Former subdivisions (a) and (b) read as follows:

“(a) Exemption of homestead. A lot of land with one or more buildings thereon, not exceeding two thousand dollars in value, owned and occupied as a principal residence by any person, and designated for that purpose, is exempt from application to the satisfaction of a money judgment, unless the judgment was recovered wholly for a debt contracted before the designation of the property, or for the purchase price thereof. But no property designated as an exempt homestead shall be exempt from taxation or from sale for non-payment of taxes or assessments.
“(b) Designation of exempt homestead. In order to designate property to be exempted as a homestead, a conveyance thereof, stating in substance that it is designed to be held as a homestead, exempt from application to the satisfaction of a money judgment, must be recorded, as prescribed by law; or a notice containing a full description of the property and stating that it is designed to be so held *99shall be subscribed by the owner, acknowledged or proved, and certified, in like manner as a deed to be recorded in the county where the property is situated, and must be recorded in the office of the recording officer of that county, in a book kept for that purpose, and styled the ‘homestead exemption book.’ In those counties where the clerk of the county is not the recording officer, designations heretofore recorded in the office of the clerk of the county shall be transferred to the office of the recording officer of that county.”

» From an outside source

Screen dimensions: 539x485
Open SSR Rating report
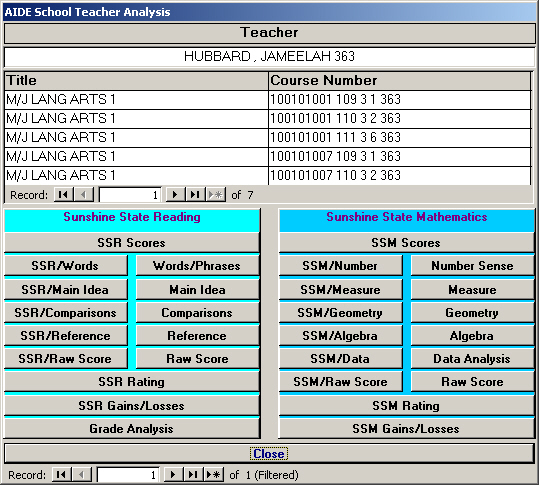(132, 382)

In the instant case, the defendants would be at most entitled to an exemption in the maximum amount of $2,000 if and only if the Geery Avenue property was designated as a homestead in accordance with CPLR 5206 (subd [b]).

However, no proof has been presented to this court by defendants nor is any claim made that the property was so designated.

Further, the homestead exemption does not completely immunize the property to which it attaches. It merely applies, under the applicable statute, to the first $2,000 of realized value.

The conveyance from Paul Litke to his wife was fraudulent within the meaning of section 273-a of the Debtor and Creditor Law and it must be set aside. (Hohenrath v Wallach, 37 AD2d 248, opp dsmd 30 NY2d 674; see, also, Julien J. Studley, Inc. v Lefrak, 66 AD2d 208, affd 48 NY2d 954; Crabb v Estate of Mager, 66 AD2d 20.)

Upon the reconveyance the lien of plaintiff’s judgment will attach to the interest of Paul Litke as a tenant by the entirety (See Hohenrath v Wallach, supra) — a right of survivorship under the existing marital relationship. (Central Trust Co. v Garvin, 55 AD2d 850.)

The plaintiff may pursue such further remedies to enforce the lien as is provided by CPLR article 52.

The defendant Concetta Litke is directed to execute a deed in proper form for recording reconveying to her husband Paul Litke the interest in the premises at 138 Geery Avenue, Holbrook, New York, previously conveyed to her by her husband by deed of August 16, 1977 and to deliver *100same to plaintiff within 10 days after service of a copy of the judgment to be entered herein with notice of entry.

If the property has been encumbered since said transfer by any action of said defendant Concetta Litke, further application may be made to this court for appropriate relief.

Defendants are hereby stayed and enjoined from taking any action inconsistent with the determination made herein.

The plaintiff’s request for attorney’s fees is denied.

Section 276-a of the Debtor and Creditor Law permits the granting of attorney’s fees in a special proceeding to set aside a conveyance by a debtor only “where such conveyance is found to have been made by the debtor and received by the transferee with actual intent, as distinguished from intent presumed in law”. (Emphasis added.)

Actual intent to defraud is not an element of section 273-a and no such issue has been raised or determined on this motion.

The application for punitive damages is also denied.